Key factors hindering the development of the generic medicines market
- Historically, the Spanish generic medicines market has been small due to the existence of a developed market of copies and low medicine prices [4].
- Competition created by the 2000 generic medicines policy benefited pharmacists rather than patients, thus inhibiting demand for generic medicines [4].
- The 2003 generic medicines policy encouraged companies to reduce prices of originator medicines to RPs that are set close to marginal costs, thus limiting the profitability of, and demand for, generic medicines [4].
- Medical students are not taught to prescribe by INN.
- Few incentives exist for physicians to prescribe generic medicines [4].
- Pharmacists are financially penalised for dispensing generic medicines [4].
- The limited price difference between originator medicines and the highest-priced generic medicine does not provide an incentive for patients to buy generic medicines [4].
References
1. Bongers F, Carradinha H. European Generic medicines Association (EGA) Health Economics Committee. How to Increase Patient Access to Generic Medicines in European Healthcare Systems. June 2009.
2. Martínez E, Puig J. Generic Pricing System Update (Spain). Health Policy Monitor, March 2003. [monograph on the Internet]. Westphalia, Germany, International Network Health Policy & Reform [cited 2011 October 14]. Available from: www.hpm.org/en/Surveys/CRES_Barcelona_-_Spain/01/Generic_Pricing_System_Update.html
3. Vogler S, Espin J, Habl C. Pharmaceutical Pricing and Reimbursement Information (PPRI) – New PPRI analysis including Spain. Pharmaceuticals Policy and Law. 2009;11(3):213-34.
4. Simoens S, De Coster S. Sustaining Generic Medicines Markets in Europe. April 2006. [monograph on the Internet]. Brussels, Belgium, European Generic medicines Association (EGA) [cited 2011 October 14]. Available from: www.egagenerics.com/doc/simoens-report_2006-04.pdf
5. European Generic medicines Association [EGA]. Data Exclusivity. [page on the Internet]. Brussels, Belgium, EGA c2004 [cited 2011 October 14]. Available from: www.egagenerics.com/gen-dataex.htm
6. Rovira J, Darba J. Pharmaceutical pricing and reimbursement in Spain. Eur J Health Econ. 2001;2(1):39-43.

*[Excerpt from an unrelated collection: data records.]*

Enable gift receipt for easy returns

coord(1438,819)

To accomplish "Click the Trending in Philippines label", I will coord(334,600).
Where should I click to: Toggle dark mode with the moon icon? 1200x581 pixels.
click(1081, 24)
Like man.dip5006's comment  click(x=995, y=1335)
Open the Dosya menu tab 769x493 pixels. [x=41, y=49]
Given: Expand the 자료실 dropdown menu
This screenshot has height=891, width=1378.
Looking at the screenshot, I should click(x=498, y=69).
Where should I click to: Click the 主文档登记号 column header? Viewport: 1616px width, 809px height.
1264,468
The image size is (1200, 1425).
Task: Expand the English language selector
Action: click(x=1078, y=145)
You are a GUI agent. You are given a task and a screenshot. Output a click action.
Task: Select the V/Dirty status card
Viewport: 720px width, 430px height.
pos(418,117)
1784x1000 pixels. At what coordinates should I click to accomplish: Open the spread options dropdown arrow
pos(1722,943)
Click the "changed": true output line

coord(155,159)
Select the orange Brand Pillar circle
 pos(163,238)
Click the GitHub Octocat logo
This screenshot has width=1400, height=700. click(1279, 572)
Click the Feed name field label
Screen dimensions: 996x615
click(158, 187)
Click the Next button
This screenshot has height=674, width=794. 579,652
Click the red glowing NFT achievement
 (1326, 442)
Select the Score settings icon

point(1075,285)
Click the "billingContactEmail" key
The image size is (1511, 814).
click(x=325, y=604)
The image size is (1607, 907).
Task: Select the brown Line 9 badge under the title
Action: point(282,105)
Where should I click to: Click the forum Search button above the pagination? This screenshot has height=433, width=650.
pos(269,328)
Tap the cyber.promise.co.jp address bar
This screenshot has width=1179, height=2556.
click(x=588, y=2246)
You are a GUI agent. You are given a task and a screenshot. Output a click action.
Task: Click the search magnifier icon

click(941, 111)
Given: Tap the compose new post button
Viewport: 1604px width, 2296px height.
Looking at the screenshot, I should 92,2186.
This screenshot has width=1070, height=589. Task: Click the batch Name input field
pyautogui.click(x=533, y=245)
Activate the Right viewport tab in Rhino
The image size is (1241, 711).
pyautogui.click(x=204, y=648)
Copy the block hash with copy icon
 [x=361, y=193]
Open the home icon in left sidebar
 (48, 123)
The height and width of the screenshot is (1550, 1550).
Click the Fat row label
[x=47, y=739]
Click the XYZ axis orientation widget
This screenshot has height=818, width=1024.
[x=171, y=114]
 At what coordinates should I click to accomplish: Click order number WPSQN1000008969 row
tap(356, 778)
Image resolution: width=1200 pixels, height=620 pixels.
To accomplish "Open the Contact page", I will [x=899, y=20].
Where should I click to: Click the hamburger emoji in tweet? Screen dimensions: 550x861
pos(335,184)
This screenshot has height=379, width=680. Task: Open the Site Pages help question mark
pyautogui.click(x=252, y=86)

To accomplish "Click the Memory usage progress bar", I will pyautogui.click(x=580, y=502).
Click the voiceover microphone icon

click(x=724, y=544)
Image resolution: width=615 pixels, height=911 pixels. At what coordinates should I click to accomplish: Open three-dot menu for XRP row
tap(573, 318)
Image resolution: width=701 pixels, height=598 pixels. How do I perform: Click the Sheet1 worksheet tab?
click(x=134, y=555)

7. Hospital Pharmacy Europe. Study shows UK drug prices 7% below EU average. 23 April 2007.
8. PharmaTimes. Spain aims to save 1.3 billion euros through drug price cuts. 17 May 2010.
9. Medical News Today. Spain Prevents Automatic Substitution Of Biological Medicines, Providing Clarity For Pharmacists And Patients. 13 October 2007.
10. European Federation of Pharmaceutical Industries and Associations (EFPIA). The Pharmaceutical Industry in Figures. 2010.